_目的 1_: 以下の抜粋のうち「上記課題を解決するため本発明の過電流状態判定装置は」で始まる段落を、主要な事実を残して箇条書きに書き直してください。

_抜粋_:
━━━━━━━━━━━━━━━━━━━━━━━━━━━━━━

また、下記特許文献2の要約には、「過電流検出回路(50)は、IGBT(121)のエミッタに流れる電流Ieのdi/dtを検出するdi/dt検出回路(10)、di/dtに基づいて電流Ieが過電流であるか否かを検出し、検出結果を駆動回路(16)に出力する制御回路(14)、及び制御回路(14)における過電流判定の動作をマスクするマスク期間を設定するマスク回路(12)を備える。」と記載されている。
【先行技術文献】
【特許文献】
【0003】
【特許文献1】特開平10-42546号公報
【特許文献2】国際公開第2018/193527号
【発明の概要】
【発明が解決しようとする課題】
【0004】
ところで、上述した技術において、過電流の発生原因をより適切に推定したいという要望がある。
この発明は上述した事情に鑑みてなされたものであり、過電流の発生原因を適切に推定できる過電流状態判定装置、過電流状態判定方法および電力変換システムを提供することを目的とする。
【課題を解決するための手段】
【0005】
上記課題を解決するため本発明の過電流状態判定装置は、正極端子と出力端子との間に並列接続され各々がスイッチング素子を含む複数の上アーム部と、負極端子と前記出力端子との間に並列接続され各々がスイッチング素子を含む複数の下アーム部と、各々の前記上アーム部および前記下アーム部における過電流を検出する過電流検出回路と、を備える電力変換装置から取得した、前記過電流検出回路における検出結果を記憶する検出結果記憶部と、前記検出結果記憶部に記憶された前記検出結果に基づいて、前記電力変換装置に生じた過電流が、何れかの前記上アーム部と何れかの前記下アーム部との間に流れる第1の過電流状態、または、前記出力端子から過電流が流出する第2の過電流状態のうち何れであるかを判定する種別判定部と、を備えることを特徴とする。
【発明の効果】
【0006】
本発明によれば、過電流の発生原因を適切に推定できる。
【図面の簡単な説明】
【0007】
図1】第1実施形態による電力変換システムのブロック図である。
図2】コンピュータのブロック図である。
図3】種別判定部による短絡種別の判定方法の一例を示す図である。

━━━━━━━━━━━━━━━━━━━━━━━━━━━━━━

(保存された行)
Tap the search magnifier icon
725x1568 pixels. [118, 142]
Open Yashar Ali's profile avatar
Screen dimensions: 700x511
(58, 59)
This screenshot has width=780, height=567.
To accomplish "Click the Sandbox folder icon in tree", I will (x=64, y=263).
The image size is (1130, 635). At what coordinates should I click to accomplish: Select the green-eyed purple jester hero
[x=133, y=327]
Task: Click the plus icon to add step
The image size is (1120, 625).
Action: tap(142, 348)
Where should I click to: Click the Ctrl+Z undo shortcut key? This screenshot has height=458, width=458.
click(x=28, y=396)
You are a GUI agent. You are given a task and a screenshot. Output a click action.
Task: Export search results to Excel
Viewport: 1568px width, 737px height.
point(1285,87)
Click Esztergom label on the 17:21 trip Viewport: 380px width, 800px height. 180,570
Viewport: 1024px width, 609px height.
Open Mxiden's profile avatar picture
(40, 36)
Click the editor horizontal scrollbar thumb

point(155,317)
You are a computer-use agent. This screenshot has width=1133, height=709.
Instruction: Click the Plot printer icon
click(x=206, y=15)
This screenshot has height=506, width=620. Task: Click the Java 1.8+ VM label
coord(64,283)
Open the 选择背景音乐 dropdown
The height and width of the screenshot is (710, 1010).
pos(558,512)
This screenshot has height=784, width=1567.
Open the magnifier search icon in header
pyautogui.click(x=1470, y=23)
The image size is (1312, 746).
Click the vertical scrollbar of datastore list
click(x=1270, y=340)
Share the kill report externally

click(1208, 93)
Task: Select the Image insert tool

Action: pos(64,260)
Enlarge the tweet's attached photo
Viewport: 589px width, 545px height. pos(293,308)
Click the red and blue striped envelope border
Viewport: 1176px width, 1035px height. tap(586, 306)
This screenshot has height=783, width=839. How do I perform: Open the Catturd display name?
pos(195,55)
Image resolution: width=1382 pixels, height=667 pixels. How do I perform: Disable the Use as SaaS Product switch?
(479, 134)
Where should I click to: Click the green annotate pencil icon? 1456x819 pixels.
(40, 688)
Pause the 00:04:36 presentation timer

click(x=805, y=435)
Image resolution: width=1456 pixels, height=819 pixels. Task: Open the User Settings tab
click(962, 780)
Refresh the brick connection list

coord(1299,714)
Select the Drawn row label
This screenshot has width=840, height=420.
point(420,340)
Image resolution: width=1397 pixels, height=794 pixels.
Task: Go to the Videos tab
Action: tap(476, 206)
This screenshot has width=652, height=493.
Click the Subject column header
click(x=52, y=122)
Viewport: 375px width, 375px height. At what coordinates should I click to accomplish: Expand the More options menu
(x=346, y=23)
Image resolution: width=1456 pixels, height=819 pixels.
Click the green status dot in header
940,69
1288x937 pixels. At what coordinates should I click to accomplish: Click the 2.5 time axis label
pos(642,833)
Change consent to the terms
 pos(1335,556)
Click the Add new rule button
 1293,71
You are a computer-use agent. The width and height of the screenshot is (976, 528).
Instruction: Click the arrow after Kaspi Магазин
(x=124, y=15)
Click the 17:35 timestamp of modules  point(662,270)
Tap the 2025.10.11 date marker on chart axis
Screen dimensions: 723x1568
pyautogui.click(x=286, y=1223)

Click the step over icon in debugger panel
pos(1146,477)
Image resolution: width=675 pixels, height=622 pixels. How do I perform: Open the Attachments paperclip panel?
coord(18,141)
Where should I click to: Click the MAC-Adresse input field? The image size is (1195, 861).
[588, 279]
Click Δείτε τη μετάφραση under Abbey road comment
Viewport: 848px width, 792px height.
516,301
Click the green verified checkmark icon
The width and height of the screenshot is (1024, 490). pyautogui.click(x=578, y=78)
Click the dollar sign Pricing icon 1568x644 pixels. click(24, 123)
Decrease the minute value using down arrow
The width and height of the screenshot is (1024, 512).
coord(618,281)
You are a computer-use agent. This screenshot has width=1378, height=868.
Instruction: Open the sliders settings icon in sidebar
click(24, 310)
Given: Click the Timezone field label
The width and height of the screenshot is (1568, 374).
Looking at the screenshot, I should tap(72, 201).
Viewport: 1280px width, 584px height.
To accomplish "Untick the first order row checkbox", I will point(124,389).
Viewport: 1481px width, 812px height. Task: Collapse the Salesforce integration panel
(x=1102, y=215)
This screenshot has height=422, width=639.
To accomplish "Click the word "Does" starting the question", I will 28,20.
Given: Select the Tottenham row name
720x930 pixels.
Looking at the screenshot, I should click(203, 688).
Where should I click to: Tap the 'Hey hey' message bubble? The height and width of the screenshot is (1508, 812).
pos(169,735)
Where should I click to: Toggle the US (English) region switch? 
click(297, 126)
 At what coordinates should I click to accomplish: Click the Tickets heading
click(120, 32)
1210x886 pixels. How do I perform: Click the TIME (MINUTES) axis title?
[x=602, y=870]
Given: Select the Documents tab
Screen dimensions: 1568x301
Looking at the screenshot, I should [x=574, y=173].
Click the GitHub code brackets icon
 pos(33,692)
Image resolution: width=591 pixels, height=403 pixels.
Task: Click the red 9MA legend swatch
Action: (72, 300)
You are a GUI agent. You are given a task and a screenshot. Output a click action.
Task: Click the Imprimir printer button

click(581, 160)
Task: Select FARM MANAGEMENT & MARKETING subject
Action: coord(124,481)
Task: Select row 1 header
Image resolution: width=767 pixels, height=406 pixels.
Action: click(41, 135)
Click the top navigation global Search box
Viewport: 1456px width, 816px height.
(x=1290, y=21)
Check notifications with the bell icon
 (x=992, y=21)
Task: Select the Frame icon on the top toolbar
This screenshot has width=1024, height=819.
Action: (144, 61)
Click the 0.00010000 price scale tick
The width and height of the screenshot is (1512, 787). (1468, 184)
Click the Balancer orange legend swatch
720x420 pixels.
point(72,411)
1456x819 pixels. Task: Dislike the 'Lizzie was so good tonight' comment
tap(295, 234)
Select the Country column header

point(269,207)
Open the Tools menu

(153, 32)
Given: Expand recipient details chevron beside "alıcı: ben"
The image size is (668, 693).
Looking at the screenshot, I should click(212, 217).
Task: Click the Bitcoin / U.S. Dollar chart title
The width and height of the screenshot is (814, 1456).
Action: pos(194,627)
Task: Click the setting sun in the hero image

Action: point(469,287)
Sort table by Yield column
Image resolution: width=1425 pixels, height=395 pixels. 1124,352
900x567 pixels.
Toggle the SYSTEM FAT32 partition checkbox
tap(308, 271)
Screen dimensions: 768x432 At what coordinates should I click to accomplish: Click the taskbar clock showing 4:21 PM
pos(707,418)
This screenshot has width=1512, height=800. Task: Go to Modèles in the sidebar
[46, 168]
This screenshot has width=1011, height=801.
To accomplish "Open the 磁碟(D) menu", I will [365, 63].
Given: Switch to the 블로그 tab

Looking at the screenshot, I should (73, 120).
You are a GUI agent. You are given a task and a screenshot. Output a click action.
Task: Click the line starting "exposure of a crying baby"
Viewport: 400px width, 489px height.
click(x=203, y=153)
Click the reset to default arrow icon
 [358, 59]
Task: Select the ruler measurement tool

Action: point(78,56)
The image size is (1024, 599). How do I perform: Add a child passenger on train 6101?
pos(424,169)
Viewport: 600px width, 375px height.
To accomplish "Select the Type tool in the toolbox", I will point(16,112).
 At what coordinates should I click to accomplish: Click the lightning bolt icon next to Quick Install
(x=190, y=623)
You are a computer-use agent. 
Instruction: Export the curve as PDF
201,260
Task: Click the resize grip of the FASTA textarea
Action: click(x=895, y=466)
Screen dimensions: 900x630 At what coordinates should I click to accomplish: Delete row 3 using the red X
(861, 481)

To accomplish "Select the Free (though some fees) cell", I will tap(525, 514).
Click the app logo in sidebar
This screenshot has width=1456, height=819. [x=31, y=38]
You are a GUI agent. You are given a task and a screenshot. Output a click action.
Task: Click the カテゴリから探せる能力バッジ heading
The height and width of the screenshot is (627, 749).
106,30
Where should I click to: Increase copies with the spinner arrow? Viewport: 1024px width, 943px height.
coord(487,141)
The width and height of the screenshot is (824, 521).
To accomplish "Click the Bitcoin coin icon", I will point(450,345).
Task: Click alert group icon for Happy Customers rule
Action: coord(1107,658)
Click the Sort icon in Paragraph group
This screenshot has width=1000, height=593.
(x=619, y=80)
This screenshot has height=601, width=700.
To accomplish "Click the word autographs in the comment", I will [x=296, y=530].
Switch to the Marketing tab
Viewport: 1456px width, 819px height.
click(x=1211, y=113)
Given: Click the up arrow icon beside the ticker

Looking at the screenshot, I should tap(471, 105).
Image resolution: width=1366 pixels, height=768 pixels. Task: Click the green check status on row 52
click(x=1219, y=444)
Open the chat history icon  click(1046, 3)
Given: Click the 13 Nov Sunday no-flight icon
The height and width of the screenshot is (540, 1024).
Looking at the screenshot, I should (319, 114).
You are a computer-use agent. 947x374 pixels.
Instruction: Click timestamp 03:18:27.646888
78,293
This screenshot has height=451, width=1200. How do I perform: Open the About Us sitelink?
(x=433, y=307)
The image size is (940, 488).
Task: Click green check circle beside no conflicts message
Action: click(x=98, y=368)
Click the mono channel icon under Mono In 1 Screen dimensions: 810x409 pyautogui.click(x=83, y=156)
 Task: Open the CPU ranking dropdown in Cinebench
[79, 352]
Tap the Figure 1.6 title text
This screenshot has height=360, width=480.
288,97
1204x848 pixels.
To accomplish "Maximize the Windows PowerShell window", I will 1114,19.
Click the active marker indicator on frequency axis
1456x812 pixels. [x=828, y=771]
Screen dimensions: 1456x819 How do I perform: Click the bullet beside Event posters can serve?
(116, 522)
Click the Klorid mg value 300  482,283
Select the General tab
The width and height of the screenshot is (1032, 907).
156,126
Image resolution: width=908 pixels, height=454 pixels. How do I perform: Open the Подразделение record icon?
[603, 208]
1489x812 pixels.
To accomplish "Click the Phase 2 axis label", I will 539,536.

━━━━━━━━━━━━━━━━━━━━━━━━━━━━━━

_目的 2_: 保存された行のうち、「has width=1378, height=868.」を含む行から始まり「I will point(124,389).」を含む行で終わる部分を、両端の行も含めてそのまま繰り返してください。

_完全な出力 1_:
- 過電流状態判定装置は、検出結果記憶部と種別判定部を備える。
- 検出結果記憶部は、電力変換装置から取得した過電流検出回路の検出結果を記憶する。
- 対象の電力変換装置は次の要素を備える。
  - 正極端子と出力端子との間に並列接続され、各々がスイッチング素子を含む複数の上アーム部
  - 負極端子と出力端子との間に並列接続され、各々がスイッチング素子を含む複数の下アーム部
  - 各上アーム部および各下アーム部の過電流を検出する過電流検出回路
- 種別判定部は、記憶された検出結果に基づいて、電力変換装置に生じた過電流が次のどちらであるかを判定する。
  - 第1の過電流状態：いずれかの上アーム部といずれかの下アーム部との間に流れる過電流
  - 第2の過電流状態：出力端子から流出する過電流

_完全な出力 2_:
You are a computer-use agent. This screenshot has width=1378, height=868.
Instruction: Open the sliders settings icon in sidebar
click(24, 310)
Given: Click the Timezone field label
The width and height of the screenshot is (1568, 374).
Looking at the screenshot, I should tap(72, 201).
Viewport: 1280px width, 584px height.
To accomplish "Untick the first order row checkbox", I will point(124,389).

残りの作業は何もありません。